THE TASK:
Below are some records. Return exactly the lines from the one containing "Go to the Settings" through the one containing "Task: Select the 1D chart range", both included, and only those.

Stored items:

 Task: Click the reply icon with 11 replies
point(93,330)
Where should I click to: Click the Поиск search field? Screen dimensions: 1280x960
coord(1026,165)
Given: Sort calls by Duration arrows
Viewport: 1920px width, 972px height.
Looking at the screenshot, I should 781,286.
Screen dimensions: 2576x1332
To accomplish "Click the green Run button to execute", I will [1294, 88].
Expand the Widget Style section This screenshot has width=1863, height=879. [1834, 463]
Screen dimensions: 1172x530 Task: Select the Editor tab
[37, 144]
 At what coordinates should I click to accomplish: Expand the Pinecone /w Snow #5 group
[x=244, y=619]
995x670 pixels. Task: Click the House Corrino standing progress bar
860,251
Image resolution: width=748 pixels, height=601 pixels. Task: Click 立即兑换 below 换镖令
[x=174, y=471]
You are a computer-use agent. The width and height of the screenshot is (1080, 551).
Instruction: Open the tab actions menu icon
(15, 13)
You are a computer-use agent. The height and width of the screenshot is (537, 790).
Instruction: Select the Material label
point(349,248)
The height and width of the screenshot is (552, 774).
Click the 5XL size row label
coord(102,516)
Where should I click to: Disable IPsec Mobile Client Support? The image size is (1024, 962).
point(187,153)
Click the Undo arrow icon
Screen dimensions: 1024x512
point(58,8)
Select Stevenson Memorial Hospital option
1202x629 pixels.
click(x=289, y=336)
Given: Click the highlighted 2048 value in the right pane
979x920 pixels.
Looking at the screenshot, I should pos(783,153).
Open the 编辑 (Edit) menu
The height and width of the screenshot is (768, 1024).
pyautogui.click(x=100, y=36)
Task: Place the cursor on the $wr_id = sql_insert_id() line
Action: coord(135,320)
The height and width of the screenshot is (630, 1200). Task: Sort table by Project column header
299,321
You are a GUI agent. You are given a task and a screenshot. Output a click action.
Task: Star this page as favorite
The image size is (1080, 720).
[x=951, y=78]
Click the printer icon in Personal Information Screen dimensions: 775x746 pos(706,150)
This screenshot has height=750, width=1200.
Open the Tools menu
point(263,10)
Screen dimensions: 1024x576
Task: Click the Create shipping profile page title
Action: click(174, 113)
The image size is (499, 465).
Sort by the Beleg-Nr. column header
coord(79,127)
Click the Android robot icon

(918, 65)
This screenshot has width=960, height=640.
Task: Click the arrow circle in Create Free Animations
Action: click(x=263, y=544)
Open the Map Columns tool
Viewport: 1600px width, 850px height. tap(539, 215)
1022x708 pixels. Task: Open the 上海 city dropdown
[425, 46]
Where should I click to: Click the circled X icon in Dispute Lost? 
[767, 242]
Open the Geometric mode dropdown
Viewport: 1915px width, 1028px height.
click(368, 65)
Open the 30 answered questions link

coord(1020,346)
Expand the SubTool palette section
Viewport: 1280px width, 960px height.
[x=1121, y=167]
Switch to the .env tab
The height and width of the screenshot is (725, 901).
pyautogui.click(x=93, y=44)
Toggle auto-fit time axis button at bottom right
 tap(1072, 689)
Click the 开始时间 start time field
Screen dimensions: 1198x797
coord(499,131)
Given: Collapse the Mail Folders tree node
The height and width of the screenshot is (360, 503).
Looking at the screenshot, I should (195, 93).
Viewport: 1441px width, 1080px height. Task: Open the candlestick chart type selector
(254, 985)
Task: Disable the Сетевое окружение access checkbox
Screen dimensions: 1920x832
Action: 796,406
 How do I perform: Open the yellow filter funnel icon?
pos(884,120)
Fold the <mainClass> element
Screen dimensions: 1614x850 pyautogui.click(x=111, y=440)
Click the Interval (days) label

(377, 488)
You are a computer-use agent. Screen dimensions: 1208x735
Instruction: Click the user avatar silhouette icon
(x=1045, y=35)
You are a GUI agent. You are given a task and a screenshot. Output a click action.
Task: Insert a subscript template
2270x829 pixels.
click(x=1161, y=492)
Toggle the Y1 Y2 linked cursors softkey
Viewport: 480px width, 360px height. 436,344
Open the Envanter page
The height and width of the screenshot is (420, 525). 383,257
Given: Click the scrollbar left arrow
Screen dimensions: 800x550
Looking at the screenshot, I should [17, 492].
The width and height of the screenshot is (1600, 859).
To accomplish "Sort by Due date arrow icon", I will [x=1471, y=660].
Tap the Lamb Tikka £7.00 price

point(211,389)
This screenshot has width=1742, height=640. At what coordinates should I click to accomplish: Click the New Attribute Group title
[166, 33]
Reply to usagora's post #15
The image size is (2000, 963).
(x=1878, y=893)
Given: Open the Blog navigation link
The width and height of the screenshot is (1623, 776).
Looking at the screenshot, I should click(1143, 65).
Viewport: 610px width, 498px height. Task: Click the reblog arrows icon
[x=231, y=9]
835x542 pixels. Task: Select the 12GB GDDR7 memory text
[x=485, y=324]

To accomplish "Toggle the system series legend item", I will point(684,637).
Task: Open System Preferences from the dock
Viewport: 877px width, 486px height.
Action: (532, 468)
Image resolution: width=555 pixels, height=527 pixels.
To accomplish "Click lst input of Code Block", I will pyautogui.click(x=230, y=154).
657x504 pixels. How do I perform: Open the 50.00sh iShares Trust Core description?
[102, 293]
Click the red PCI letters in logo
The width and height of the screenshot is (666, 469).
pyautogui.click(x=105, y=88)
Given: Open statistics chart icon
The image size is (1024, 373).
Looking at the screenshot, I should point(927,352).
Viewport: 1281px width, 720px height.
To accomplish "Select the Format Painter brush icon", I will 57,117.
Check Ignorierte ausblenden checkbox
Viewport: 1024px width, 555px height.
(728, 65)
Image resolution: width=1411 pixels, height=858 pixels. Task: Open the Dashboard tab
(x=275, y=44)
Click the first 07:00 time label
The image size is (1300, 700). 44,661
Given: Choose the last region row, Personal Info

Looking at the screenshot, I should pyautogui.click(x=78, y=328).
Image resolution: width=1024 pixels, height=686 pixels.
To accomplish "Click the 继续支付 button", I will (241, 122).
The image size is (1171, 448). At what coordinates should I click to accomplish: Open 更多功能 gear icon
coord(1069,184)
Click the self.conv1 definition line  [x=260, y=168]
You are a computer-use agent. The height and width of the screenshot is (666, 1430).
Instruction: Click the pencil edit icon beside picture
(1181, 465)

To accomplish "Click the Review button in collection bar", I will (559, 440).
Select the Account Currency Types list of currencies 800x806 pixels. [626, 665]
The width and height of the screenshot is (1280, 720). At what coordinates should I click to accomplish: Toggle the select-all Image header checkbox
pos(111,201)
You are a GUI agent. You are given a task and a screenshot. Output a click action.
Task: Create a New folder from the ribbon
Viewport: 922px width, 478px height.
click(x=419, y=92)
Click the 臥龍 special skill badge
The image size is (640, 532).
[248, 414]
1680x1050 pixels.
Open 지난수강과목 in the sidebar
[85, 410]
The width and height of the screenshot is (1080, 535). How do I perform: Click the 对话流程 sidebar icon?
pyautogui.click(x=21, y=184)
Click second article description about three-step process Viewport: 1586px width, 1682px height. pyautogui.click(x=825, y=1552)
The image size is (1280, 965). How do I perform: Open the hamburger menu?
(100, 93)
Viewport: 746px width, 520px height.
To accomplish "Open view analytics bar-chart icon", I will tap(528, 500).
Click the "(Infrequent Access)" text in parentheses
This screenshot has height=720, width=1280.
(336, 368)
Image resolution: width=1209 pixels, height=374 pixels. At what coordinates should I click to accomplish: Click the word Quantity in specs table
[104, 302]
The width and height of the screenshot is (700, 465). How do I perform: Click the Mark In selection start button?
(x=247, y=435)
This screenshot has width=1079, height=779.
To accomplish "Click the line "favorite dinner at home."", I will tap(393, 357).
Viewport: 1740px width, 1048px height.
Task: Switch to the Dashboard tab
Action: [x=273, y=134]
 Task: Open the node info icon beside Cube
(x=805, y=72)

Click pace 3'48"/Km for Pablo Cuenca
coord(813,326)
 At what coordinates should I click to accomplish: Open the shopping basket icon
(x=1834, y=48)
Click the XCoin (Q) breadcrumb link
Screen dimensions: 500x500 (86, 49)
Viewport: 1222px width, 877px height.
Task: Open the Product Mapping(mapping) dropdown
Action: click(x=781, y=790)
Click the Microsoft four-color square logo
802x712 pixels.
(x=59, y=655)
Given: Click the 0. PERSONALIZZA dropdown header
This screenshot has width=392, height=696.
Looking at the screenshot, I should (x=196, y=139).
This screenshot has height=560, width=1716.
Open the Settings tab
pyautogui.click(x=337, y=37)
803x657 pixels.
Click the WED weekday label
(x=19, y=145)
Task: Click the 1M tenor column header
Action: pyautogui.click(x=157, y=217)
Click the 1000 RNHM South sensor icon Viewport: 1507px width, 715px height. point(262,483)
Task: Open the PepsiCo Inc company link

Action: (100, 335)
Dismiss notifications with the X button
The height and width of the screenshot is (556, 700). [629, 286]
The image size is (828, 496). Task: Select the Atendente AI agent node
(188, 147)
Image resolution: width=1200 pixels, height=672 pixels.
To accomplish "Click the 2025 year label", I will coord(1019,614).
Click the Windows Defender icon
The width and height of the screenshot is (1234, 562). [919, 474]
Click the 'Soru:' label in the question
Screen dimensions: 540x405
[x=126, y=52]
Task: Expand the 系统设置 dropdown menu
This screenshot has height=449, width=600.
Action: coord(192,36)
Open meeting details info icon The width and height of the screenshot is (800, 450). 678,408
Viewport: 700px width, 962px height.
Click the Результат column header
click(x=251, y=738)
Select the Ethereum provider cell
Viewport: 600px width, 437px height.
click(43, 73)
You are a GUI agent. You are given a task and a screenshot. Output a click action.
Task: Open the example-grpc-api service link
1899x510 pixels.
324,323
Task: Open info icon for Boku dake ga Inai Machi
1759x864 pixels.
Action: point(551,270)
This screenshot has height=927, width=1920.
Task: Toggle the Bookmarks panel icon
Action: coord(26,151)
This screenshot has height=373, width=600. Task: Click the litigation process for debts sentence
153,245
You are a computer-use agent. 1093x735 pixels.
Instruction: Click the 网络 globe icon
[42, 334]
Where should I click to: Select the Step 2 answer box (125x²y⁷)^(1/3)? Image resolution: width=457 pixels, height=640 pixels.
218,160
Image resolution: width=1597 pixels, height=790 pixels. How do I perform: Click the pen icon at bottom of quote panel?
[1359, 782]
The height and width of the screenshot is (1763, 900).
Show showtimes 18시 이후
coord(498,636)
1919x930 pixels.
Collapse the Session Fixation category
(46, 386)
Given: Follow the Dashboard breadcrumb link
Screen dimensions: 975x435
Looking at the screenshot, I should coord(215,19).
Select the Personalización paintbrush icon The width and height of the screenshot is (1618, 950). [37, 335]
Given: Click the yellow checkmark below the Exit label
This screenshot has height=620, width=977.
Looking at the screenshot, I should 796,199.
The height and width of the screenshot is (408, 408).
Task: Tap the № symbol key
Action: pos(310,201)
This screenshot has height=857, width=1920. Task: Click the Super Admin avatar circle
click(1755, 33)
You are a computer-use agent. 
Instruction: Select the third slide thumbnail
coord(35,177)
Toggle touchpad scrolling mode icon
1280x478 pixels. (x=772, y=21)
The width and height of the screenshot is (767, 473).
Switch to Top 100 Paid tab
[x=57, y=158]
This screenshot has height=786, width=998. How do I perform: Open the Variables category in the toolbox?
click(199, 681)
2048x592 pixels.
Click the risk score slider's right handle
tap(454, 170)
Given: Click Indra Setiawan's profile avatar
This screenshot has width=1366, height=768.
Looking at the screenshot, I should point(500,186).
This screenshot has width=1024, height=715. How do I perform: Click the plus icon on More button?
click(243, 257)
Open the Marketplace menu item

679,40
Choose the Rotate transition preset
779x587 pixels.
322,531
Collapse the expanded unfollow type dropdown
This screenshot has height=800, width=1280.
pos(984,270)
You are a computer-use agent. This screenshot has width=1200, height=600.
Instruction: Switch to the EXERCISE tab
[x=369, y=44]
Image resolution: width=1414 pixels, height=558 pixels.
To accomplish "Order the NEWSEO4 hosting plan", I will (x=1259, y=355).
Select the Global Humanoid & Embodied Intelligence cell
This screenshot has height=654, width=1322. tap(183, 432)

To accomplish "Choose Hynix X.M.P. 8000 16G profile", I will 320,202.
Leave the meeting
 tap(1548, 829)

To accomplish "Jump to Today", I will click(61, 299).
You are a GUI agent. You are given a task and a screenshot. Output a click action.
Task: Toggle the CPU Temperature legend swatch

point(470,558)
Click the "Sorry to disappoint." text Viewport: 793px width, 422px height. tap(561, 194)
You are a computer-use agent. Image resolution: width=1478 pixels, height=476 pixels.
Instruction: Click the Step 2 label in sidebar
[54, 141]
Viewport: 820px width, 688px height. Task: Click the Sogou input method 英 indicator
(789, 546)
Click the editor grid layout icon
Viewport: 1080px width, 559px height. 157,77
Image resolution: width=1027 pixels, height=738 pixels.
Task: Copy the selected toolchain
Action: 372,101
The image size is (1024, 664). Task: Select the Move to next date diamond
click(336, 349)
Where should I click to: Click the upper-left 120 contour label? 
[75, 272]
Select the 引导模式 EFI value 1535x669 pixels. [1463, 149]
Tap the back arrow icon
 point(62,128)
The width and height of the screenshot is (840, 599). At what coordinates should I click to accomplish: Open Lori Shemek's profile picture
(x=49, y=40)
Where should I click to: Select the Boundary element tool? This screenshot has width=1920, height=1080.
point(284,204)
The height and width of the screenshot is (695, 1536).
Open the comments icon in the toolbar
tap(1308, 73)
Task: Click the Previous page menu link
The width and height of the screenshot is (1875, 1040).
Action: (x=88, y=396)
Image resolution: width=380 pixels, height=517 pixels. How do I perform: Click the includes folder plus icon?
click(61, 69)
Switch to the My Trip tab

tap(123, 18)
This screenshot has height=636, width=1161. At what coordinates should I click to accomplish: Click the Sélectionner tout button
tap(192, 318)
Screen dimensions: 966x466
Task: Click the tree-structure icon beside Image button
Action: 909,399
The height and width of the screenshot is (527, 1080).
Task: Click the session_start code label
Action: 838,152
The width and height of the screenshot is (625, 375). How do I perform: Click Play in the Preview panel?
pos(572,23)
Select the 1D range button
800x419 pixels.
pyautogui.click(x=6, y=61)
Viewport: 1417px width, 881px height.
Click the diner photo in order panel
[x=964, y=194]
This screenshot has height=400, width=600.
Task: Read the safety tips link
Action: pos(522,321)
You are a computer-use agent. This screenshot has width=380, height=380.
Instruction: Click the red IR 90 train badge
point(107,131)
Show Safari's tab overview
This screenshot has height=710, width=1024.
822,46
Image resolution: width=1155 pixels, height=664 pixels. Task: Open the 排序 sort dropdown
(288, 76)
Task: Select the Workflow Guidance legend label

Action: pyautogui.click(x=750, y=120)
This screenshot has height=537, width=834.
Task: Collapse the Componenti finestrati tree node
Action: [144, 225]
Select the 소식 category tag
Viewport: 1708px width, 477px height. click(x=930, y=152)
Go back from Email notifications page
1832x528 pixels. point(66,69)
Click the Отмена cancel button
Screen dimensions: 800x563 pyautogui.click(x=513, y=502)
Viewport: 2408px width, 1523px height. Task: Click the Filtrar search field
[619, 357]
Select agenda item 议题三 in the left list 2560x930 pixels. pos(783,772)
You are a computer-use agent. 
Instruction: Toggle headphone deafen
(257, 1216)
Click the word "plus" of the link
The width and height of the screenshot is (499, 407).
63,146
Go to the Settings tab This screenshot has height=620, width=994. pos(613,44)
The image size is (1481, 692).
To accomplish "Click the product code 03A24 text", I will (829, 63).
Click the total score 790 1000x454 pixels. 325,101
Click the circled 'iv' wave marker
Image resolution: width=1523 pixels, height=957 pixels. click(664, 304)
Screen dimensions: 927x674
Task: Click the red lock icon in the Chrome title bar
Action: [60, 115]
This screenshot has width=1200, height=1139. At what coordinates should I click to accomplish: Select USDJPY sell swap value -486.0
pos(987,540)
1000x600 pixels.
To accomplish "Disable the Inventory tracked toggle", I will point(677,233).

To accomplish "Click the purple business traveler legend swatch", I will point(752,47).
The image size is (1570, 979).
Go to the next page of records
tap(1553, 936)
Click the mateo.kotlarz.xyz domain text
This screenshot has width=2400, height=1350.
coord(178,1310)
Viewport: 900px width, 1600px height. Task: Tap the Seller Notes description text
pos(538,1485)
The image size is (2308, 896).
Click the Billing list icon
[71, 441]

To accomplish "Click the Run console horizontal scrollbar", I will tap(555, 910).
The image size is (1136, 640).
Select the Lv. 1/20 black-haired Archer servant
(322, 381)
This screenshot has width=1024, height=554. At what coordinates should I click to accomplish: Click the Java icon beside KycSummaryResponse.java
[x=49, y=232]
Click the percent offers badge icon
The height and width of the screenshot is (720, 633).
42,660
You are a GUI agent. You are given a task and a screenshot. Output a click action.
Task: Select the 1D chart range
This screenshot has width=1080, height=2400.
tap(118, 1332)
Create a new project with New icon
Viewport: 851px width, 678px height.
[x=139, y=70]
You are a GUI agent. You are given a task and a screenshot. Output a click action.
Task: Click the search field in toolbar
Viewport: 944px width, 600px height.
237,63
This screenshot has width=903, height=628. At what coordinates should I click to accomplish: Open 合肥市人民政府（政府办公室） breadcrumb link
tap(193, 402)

WRITTEN ANSWER:
Go to the Settings tab This screenshot has height=620, width=994. pos(613,44)
The image size is (1481, 692).
To accomplish "Click the product code 03A24 text", I will (829, 63).
Click the total score 790 1000x454 pixels. 325,101
Click the circled 'iv' wave marker
Image resolution: width=1523 pixels, height=957 pixels. click(664, 304)
Screen dimensions: 927x674
Task: Click the red lock icon in the Chrome title bar
Action: [60, 115]
This screenshot has width=1200, height=1139. At what coordinates should I click to accomplish: Select USDJPY sell swap value -486.0
pos(987,540)
1000x600 pixels.
To accomplish "Disable the Inventory tracked toggle", I will point(677,233).

To accomplish "Click the purple business traveler legend swatch", I will point(752,47).
The image size is (1570, 979).
Go to the next page of records
tap(1553, 936)
Click the mateo.kotlarz.xyz domain text
This screenshot has width=2400, height=1350.
coord(178,1310)
Viewport: 900px width, 1600px height. Task: Tap the Seller Notes description text
pos(538,1485)
The image size is (2308, 896).
Click the Billing list icon
[71, 441]

To accomplish "Click the Run console horizontal scrollbar", I will tap(555, 910).
The image size is (1136, 640).
Select the Lv. 1/20 black-haired Archer servant
(322, 381)
This screenshot has width=1024, height=554. At what coordinates should I click to accomplish: Click the Java icon beside KycSummaryResponse.java
[x=49, y=232]
Click the percent offers badge icon
The height and width of the screenshot is (720, 633).
42,660
You are a GUI agent. You are given a task and a screenshot. Output a click action.
Task: Select the 1D chart range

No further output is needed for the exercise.